Think about what needs to be done to make your data meaningful. For example an export of raw sale transactions from an accounting system isn’t super meaningful. You’re probably going to want to see sales data rolled up, sorted or filtered. You might also want to see your sales data combined with other data points. For example; say one of your assumptions is that it takes 30-days after a signup before before a user makes a purchase. You might be tracking a metric named “Average days to purchase”. To got this metric you need financial data (sales) and usage or marketing data.
Step 5: Automate if possible
In a perfect world a startup dashboard will collect and format your data automatically. This isn’t always possible. But if maintaining your dashboard is too hard, it might not get done. Also, you want answers on demand. You want to wait for someone to collect, format and import data. To make that happen automation is key. If you’re technical you can probably figure out the automation. If you’re not technical there are a number of services and tools that can help.
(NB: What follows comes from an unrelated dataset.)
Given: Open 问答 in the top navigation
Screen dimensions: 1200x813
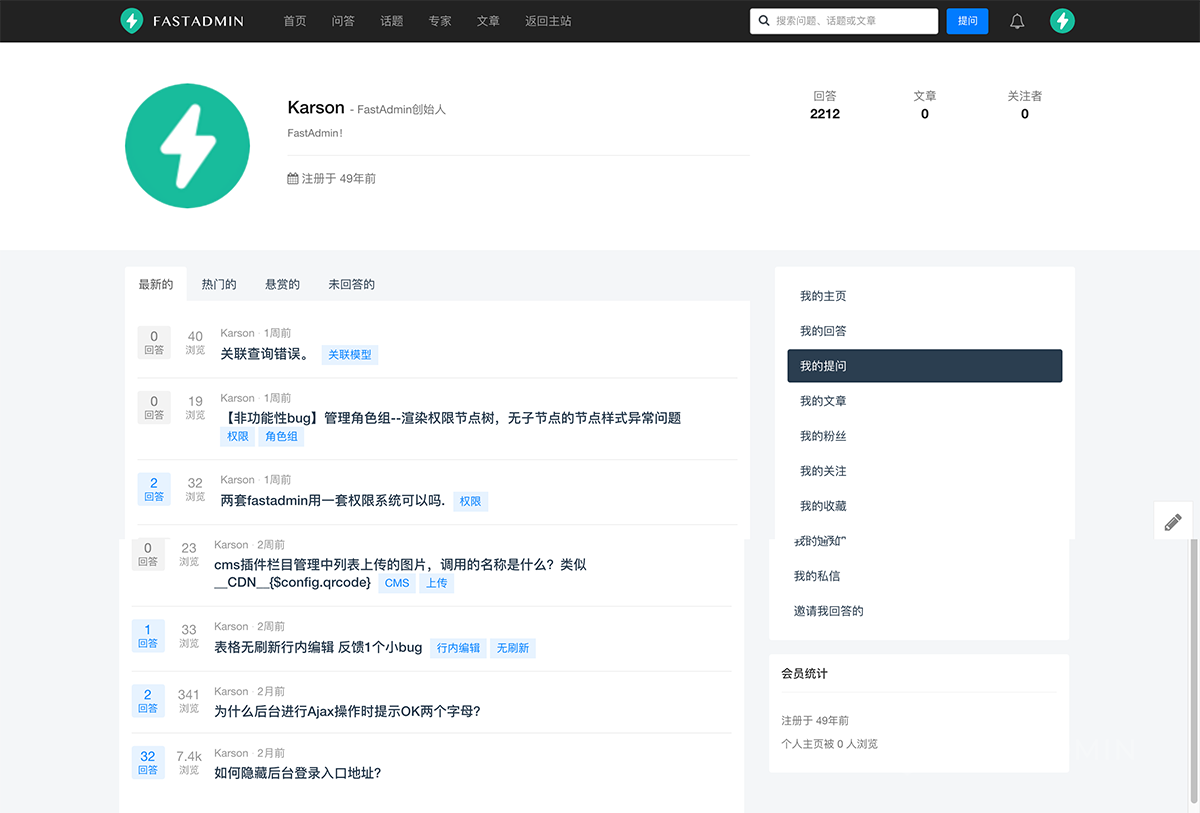Looking at the screenshot, I should pyautogui.click(x=343, y=21).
The services available to help put your startup dashboard on auto pilot range from data tools to full blown dashboard managers. For moving data around you can check out https://zapier.com. This is an easy to use service that makes it simple to automate lots of data tasks. You can also search the term “startup dashboard” and you’ll find a number of turnkey service providers. Prices for complete dashboard systems range from free to hundreds of dollars per month. So you’ll probably be able to find one that meets your needs and your budget.
So, there you have it. Startup dashboards and how to create one.Roll your own or find a service provider but don’t go without. It’s not too complicated, it’s not too time consuming and there are plenty of tools help.